Deoxynucleotide specificity for Bam35 TP initiation reaction. B35DNAP and TP were incubated in template-independent (A) or TP-DNA directed (B) initiation assays. Template sequence determination of Bam35 TP initiation reaction is shown in (C). Initiation assays either in the absence of template (panel C, lanes 1, 8, 15 and 22) or with single stranded 29-mer oligonucleotide template containing the sequence of the genome left end or variants of this sequence (Supplementary Table S1). The deoxynucleotide used as well as the first six nucleotides of the template oligonucleotide sequence (in the 3′-5′ direction) are indicated above the gels.
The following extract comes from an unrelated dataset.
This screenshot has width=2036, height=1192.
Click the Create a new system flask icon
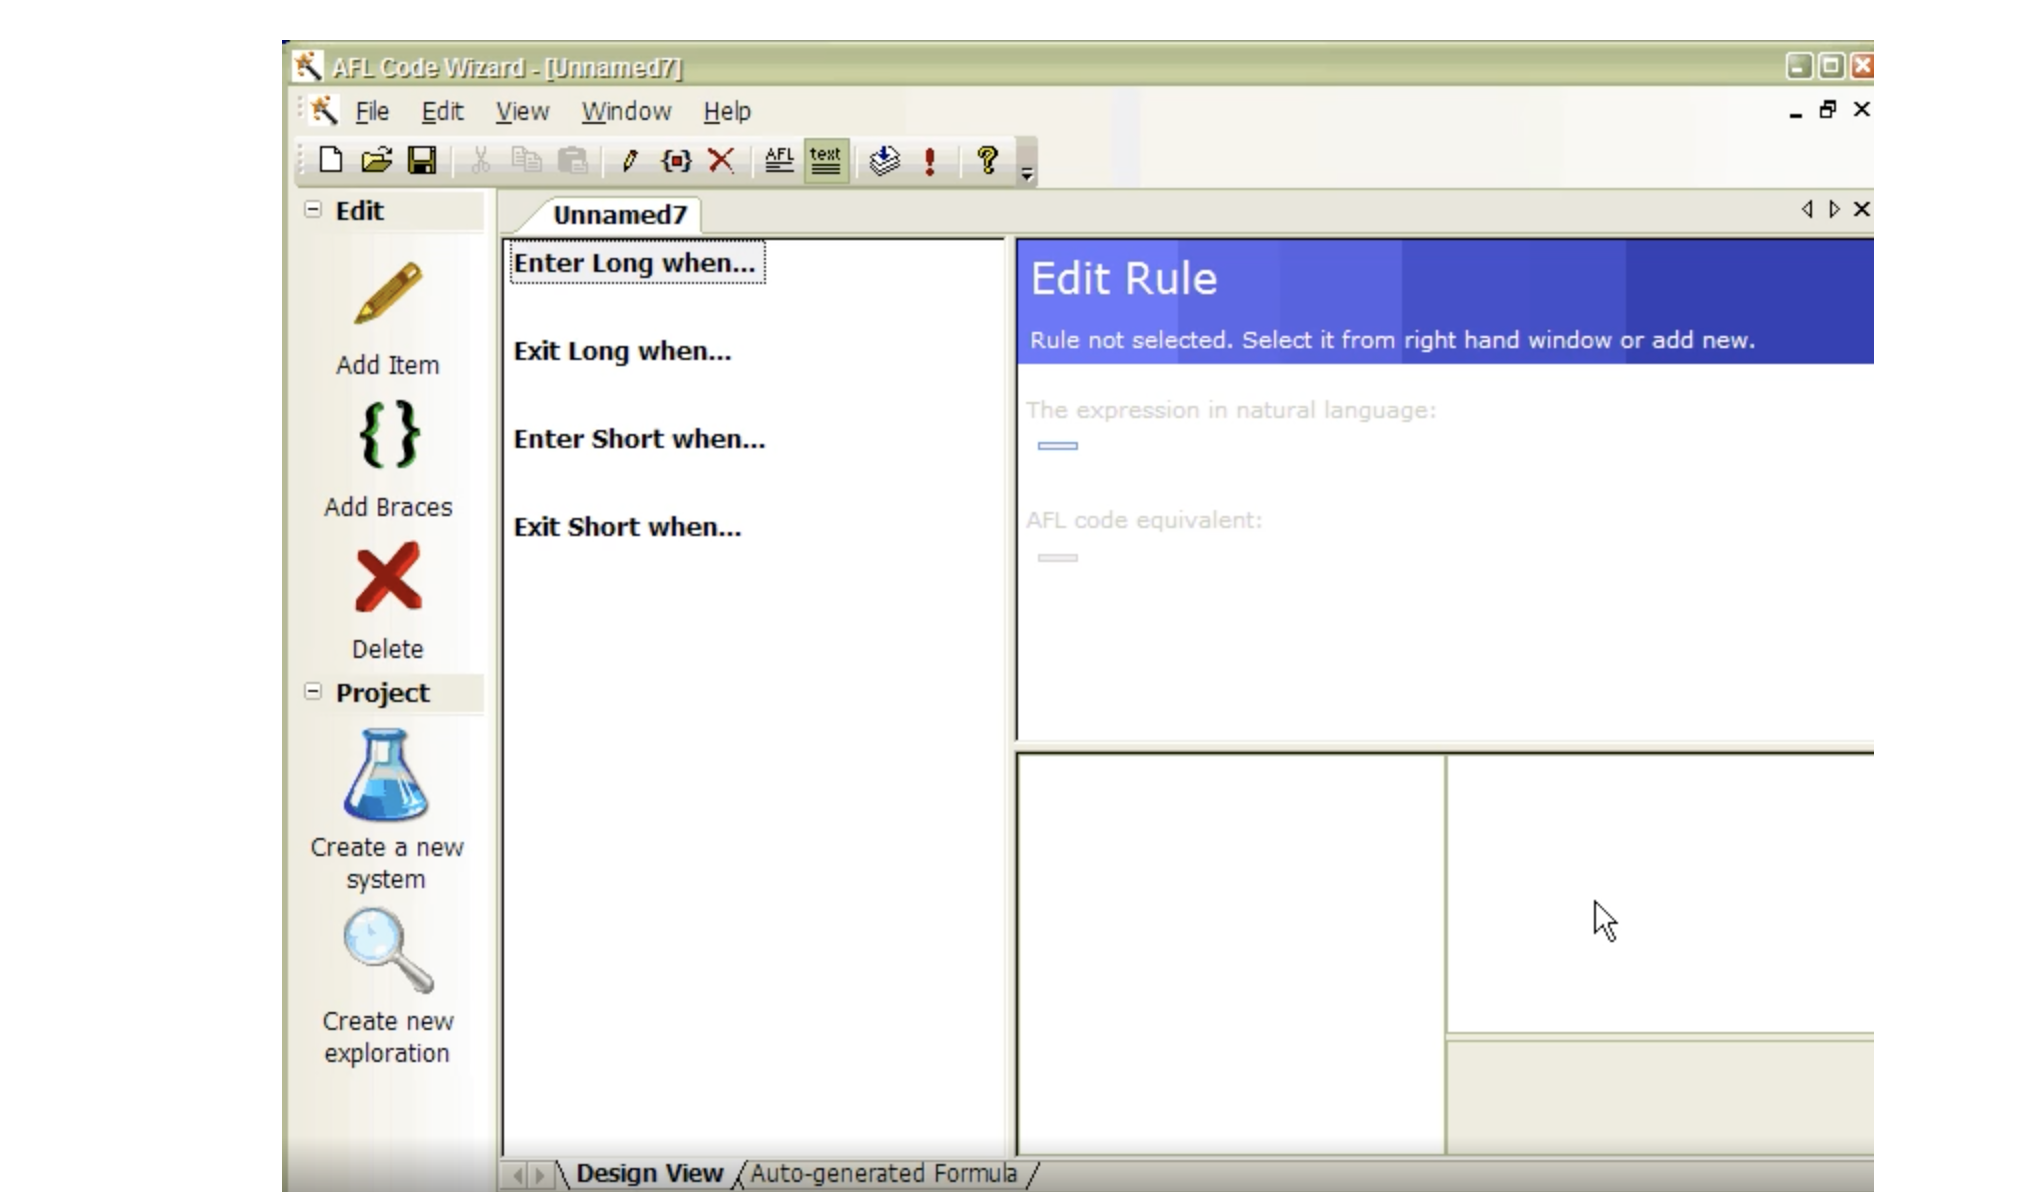[x=386, y=775]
Reactions were triggered with MnCl2 (see Materials and Methods). Longer autoradiography exposition times, related to the dATP assays, are indicated for each provided deoxynucleotide.
Figure 7.
Figure 7.
Detailed mechanism of early steps of protein-primed replication of single-stranded oligonucleotides containing Bam35 origins sequence variants. (A) High resolution electrophoresis of TP-primed replication products of 29-mer oligonucleotides. The two alternative sequences used 3′CTCATAC… and 3′ATCATAC…, respectively, are indicated as CTC and ATC above each lane. The combination of nucleotides included in each reaction is also detailed. The length of the different partially elongated products is indicated. Shorter bands that would correspond to TP degradation products (see Figure 1, lane 1) were not considered. Reactions were carried out as detailed in Materials and Methods, and triggered with manganese. Panel B show a schematic representation of alternative replication paths for CTC and ATC templates, respectively (see text for details). For clarity, initiator dGMP is highlighted in italic font and dideoxynucleotide bases are indicated in lower case.